• SEC Suffers Three Recent Losses Despite Increased Focus on Trial Readiness
  • December 11, 2013 | Authors: Peter J. Anderson; Eric A. Arnold; Keith J. Barnett; Bruce M. Bettigole; Katherine L. Kelly
  • Law Firms: Sutherland Asbill & Brennan LLP - Atlanta Office ; Sutherland Asbill & Brennan LLP - Washington Office ; Sutherland Asbill & Brennan LLP - Atlanta Office ; Sutherland Asbill & Brennan LLP - Washington Office
  • Since becoming Chair of the Securities and Exchange Commission (“SEC” or “Commission”) in April 2013, Mary Jo White has articulated a number of new enforcement priorities for the SEC. White has suggested, for instance, that the Commission adopt a “broken windows” policy towards securities enforcement and that the Commission pursue admissions of wrongdoing as part of its settlement agreements. To the Commission’s growing list of enforcement goals, White recently added another: an increased focus on the Commission’s trial record.

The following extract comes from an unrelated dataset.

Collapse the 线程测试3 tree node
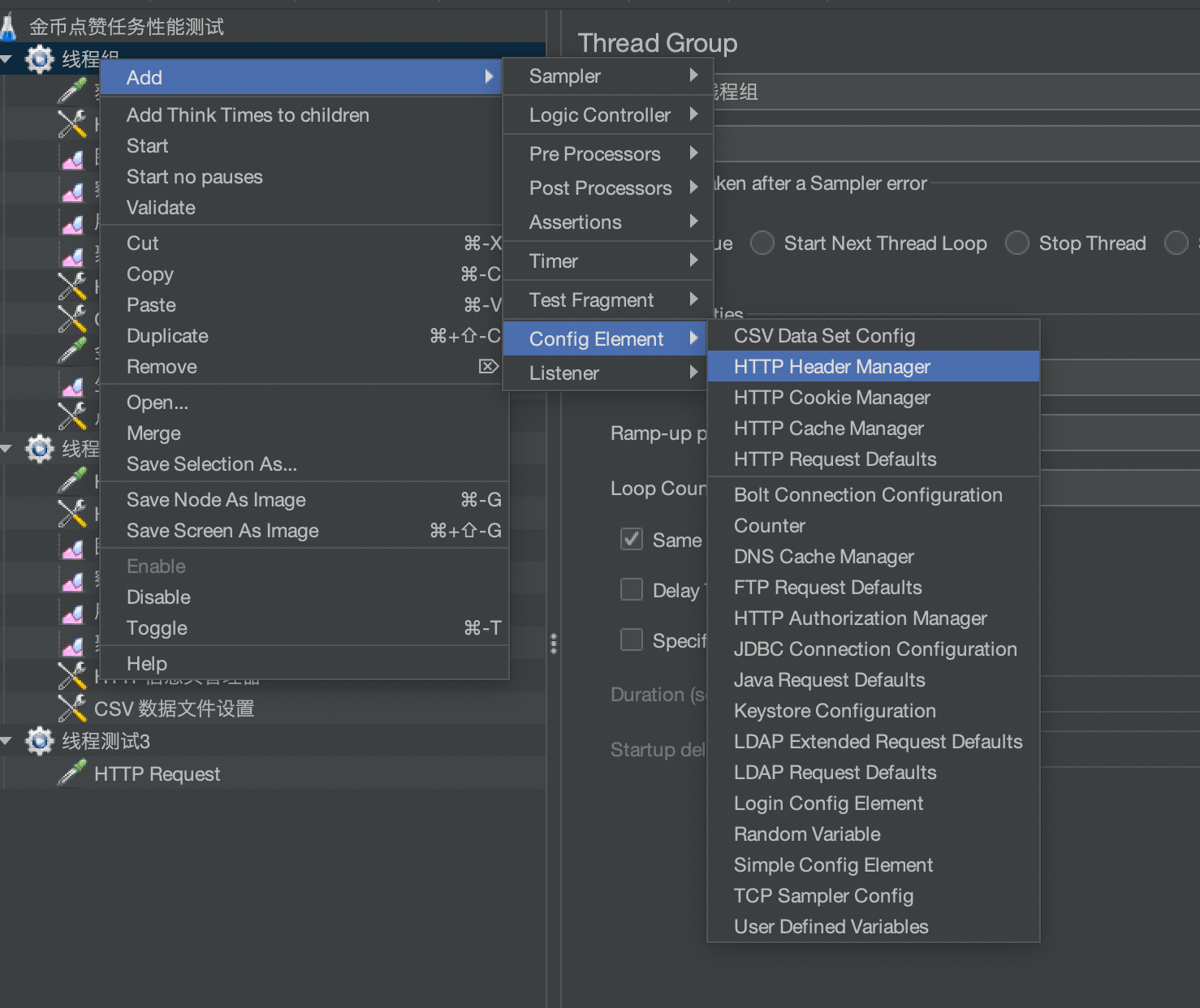pos(7,741)
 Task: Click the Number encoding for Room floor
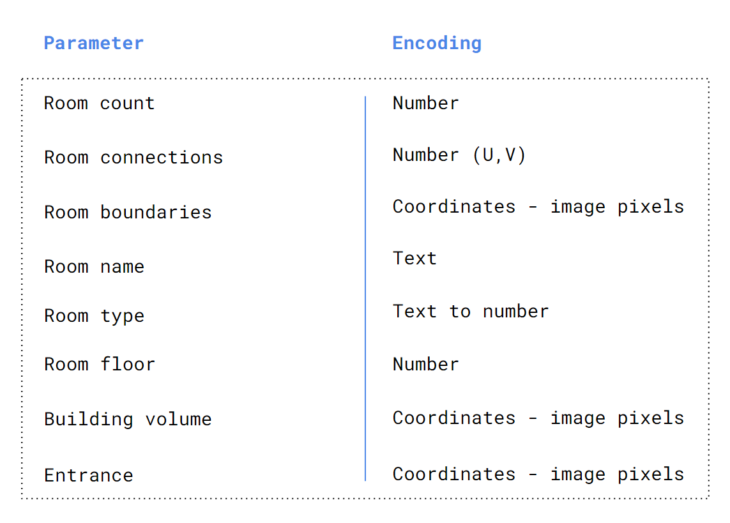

In a November 14, 2013 speech, White observed that the Commission’s new policy concerning admissions of wrongdoing “could well lead to more trials by parties refusing to admit their wrongdoing”—a consequence that “[the Commission] welcomes.” White then identified two perceived benefits that she expects will result from an increase in litigation: (1) “[M]ore thoughtful and nuanced interpretations of the law,” which White believes come from developing a full trial record; and (2) “[P]erhaps even more importantly . . . public accountability for both defendants and the government through the public airing of charges and evidence.”